Nous apprenons ainsi que le top 10 des jeux de société est BoardGameGeek (ce qui semble assez raisonnable en temps que leader). Le reste est plus amusant et ne cherchez pas, vous ne trouverez ni Tric Trac ni d’autres sites français pour le moment. Côté éditeurs mondiaux c’est Iello qui se tape la couronne de la plus belle pour aller danser suivi de FFG et Ystari. Le nombre de votants est bien sûr encore un peu ridicule mais vous avez peut-être vu passer sur votre rézocio préféré quelques appels à liker. C’est tellement simple et tellement sympa.

En tout cas c’est plus facile que de créer une fiche de jeu, laisser un avis constructif, faire une critique. Nous avions déjà pu constater les phénomènes de bourrages d’urnes et autres morts qui votent dans les « bruissiers » qui se déroulent dans les salons de jeux. Un jeu dans le jeu en quelque sorte mais avec des règles… très souples et tout ceci pour la seule et unique raison d’essayer d’être dans les premiers à savoir quel jeu bruisse-buzze en ce moment. Mais pourquoi ? Pour y jouer plus longtemps, mieux, plus fort ? Non. Pour être encore dans le coup. Qui sera la majorette de tête ?

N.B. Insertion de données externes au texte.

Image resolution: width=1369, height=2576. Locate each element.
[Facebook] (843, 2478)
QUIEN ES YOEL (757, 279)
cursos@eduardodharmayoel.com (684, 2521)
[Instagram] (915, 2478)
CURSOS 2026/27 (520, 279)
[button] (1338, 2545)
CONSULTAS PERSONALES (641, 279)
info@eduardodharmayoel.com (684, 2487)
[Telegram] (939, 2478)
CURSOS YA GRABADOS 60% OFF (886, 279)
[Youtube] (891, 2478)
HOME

Et si en 2014 nous jouons plus, nous échangions plus, et nous likions moins ?

L’amour en un clic ? C’est pour aimer sur place ou emporter ?

36 « J'aime »

Oups, j'ai liké ... mais n'y voyez rien de personnel, cher docteur ^^

4 « J'aime »

Du coup, je like et partage votre article ou vous suis en ne faisant rien ?

Une petite news insignifiante pour une grande tribune sociétale, je ne peux qu'aimer. On passe tellement peu de temps à dire et écrire ce qui est vraiment important...

ooops, j'ai liké ;)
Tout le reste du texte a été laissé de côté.